Tra salse, patatine e carne speziata In Corso di Porta Ticinese parliamo con Mahmut Korurer, turco, titolare del Champion Panino e kebap. Sono le cinque del pomeriggio. Ci spiega che è il secondo rotolo di carne che gira intorno allo spiedo. Ognuno pesa sui 25 chili. Vitello, tacchino e spezie miste: questi gli ingredienti. Un tempo la carne era tagliata con un coltello affilatissimo. Oggi si usa una macchinetta elettrica rotante che asporta sottili fettine. Sembra quasi di “fare la barba” al kebab. Il rumore è inconfondibile. La carne viene servita in un panino arabo - oppure su un piatto - aggiungendo verdure miste e salse: le più tradizionali sono la harissa, piccante, l'hummus a base di ceci e tahini (pasta di sesamo) e il tzatziki, fatto con yogurt e aglio. Ma c'è chi azzarda anche abbinamenti più arditi mettendo maionese o ketchup. Il cliente, si sa, ha sempre ragione.

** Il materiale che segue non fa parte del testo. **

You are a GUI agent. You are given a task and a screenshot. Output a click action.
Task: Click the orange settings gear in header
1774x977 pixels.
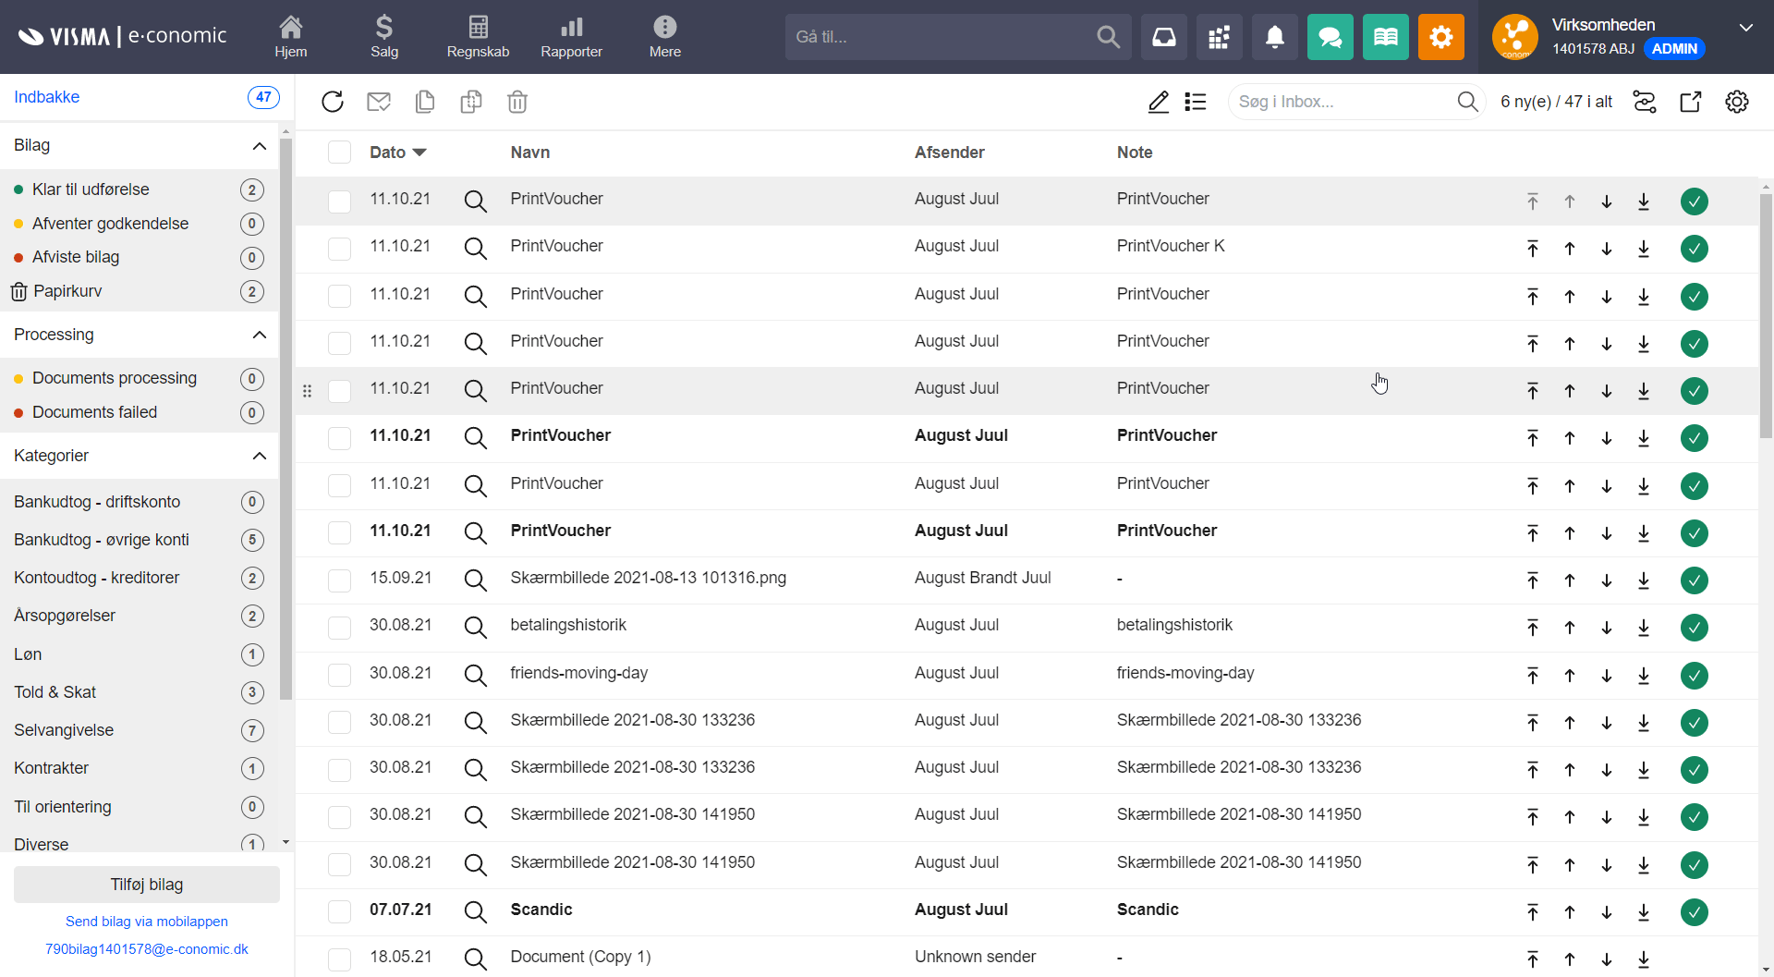(1440, 37)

"L'ho mangiato la prima volta in Germania" Entriamo in un altro negozio di kebab in corso San Gottardo. Anche questo è gestito da turchi. Parliamo con Mehmet. E' di Gaziantep, nel sud-est della Turchia. Vende anche pizza e arancini. Ci spiega che fa parte di una mini catena: due negozi a Cinisello Balsamo, due a Legnano e uno a Milano. Ci avviciniamo a un cliente, Diego. E' uno studente romano della Bocconi. “Passo da qui una volta ogni 10-15 giorni. Ho provato la prima volta il kebab in Germania, ad Amburgo, e mi è piaciuto moltissimo”. Chiede che non gli mettano salse e verdure ma solo carne. “E' più digeribile”, ci spiega.

"Noi usiamo la carne di maiale..." Il nostro giro si conclude sui Navigli. Questa volta siamo attratti da un kebab un po' atipico. E' greco. Entriamo da “Ghiros”. Il titolare è di Salonicco e, oltre a questo locale, gestisce anche un ristorante, sempre a Milano. Parliamo con una commessa, Celina. Ci spiega tutti i piatti tipici che possiamo provare nel suo negozio. Ma prima di tutto ci rimprovera per la nostra ignoranza: “C'è un'enorme differenza dal kebab. Noi usiamo il maiale.

Loro non possono, per religione. La loro carne è mista”. Ci tiene a rimarcare la differenza. Eppure non è greca Celina, è polacca. Ma lavora lì da dieci anni... Anche Celina è figlia, come un po' tutti noi, della globalizzazione alimentare.